En nu weet ik het terug, zijn vader, geboren op de zevende dag van de zevende maand aan wie gevraagd werd hoe hij zich voelde op de ouderdom van zevenenzeventig jaar. ‘Goed’ had hij gezegd, ‘maar hier’, en hij wees naar zijn rechterslaap, ‘hier voel ik me nog eenentwintig’. Ik antwoordde hem dat mijn moeder was van de zesde dag van de zesde maand van het jaar zes (1906), maar dat ik me, op mijn achtentachtigste voelde als zijn vader op zevenenzeventig.

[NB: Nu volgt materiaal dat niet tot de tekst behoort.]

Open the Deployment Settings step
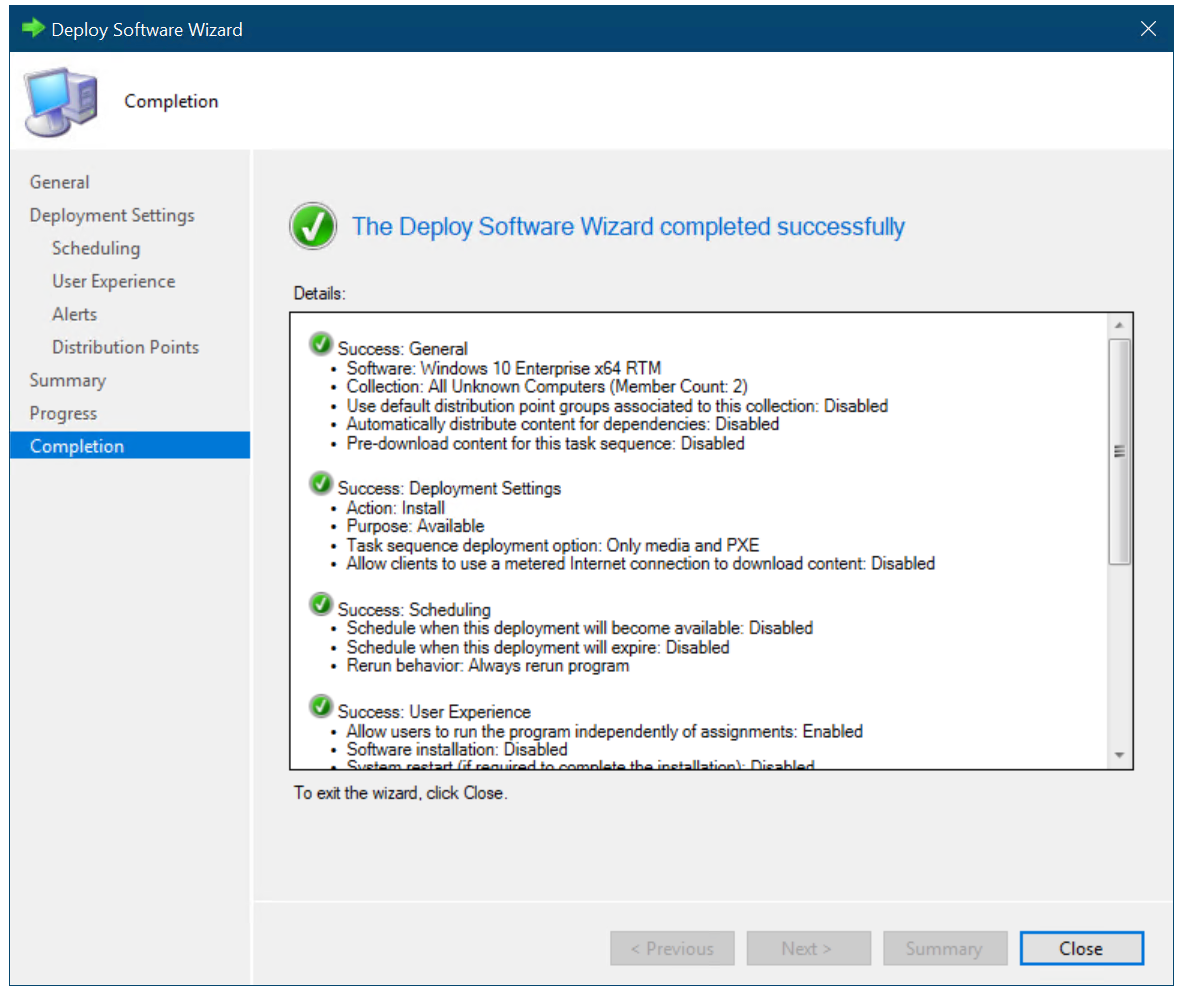This screenshot has height=994, width=1186. pos(112,215)
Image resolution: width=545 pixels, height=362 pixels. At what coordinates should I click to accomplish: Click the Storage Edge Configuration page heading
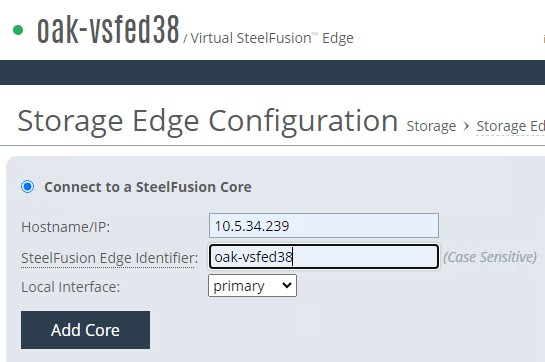pyautogui.click(x=208, y=121)
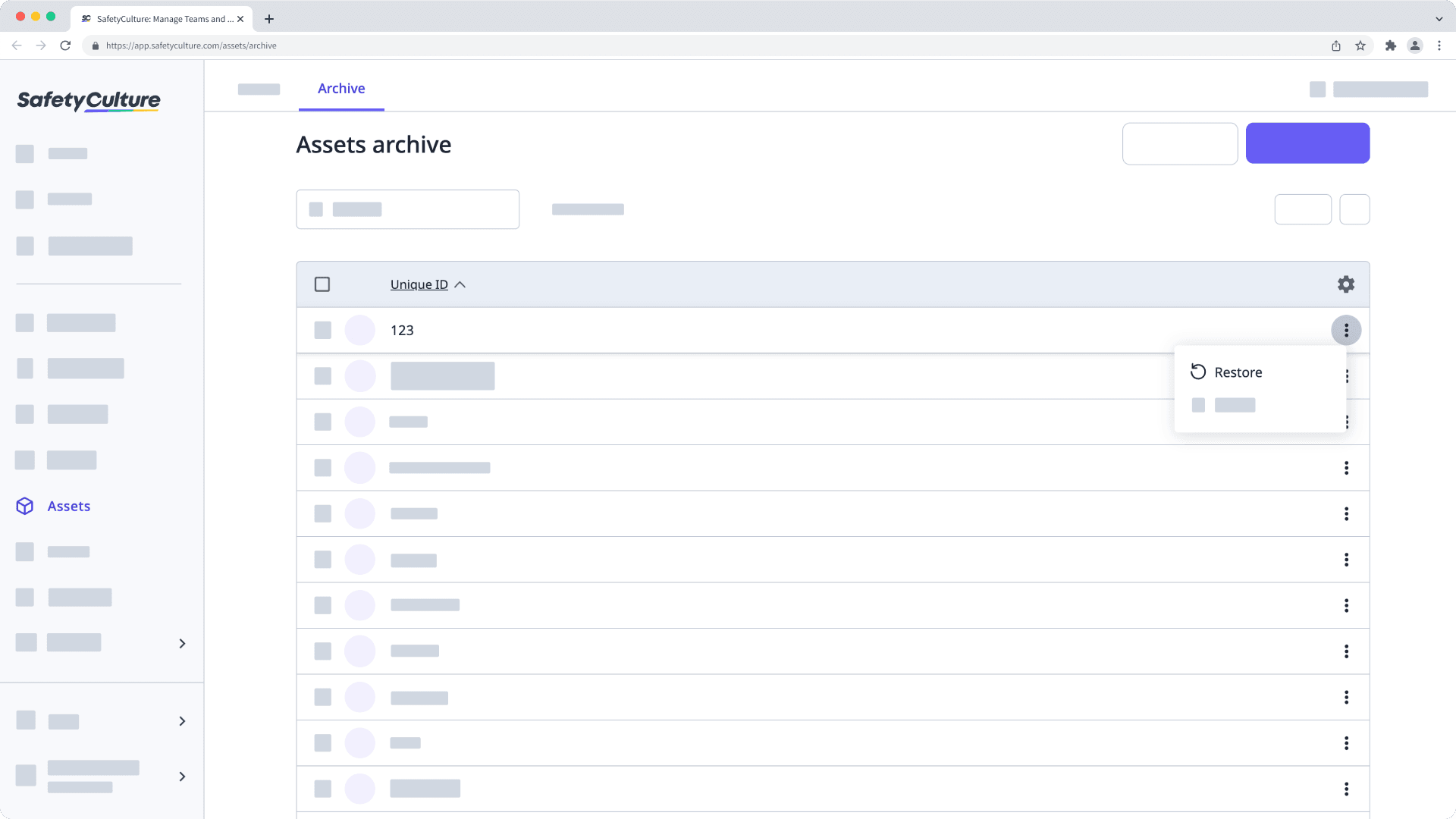The image size is (1456, 819).
Task: Check the checkbox in the second table row
Action: pos(322,375)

Zo ontstond ons gesprek. Vernam ik dat hij een bedrijf had opgericht en leidde met als naam ‘ademTIJD’; zegde ik hem dat ik een manuscript had met als titel ‘De Adem van de Dagen’; gingen we akkoord dat toeval niet bestond, en als het niet bestond er iets anders was dat ons had samengebracht door ons in een menigte van meer dan honderd personen recht tegenover elkaar te plaatsen.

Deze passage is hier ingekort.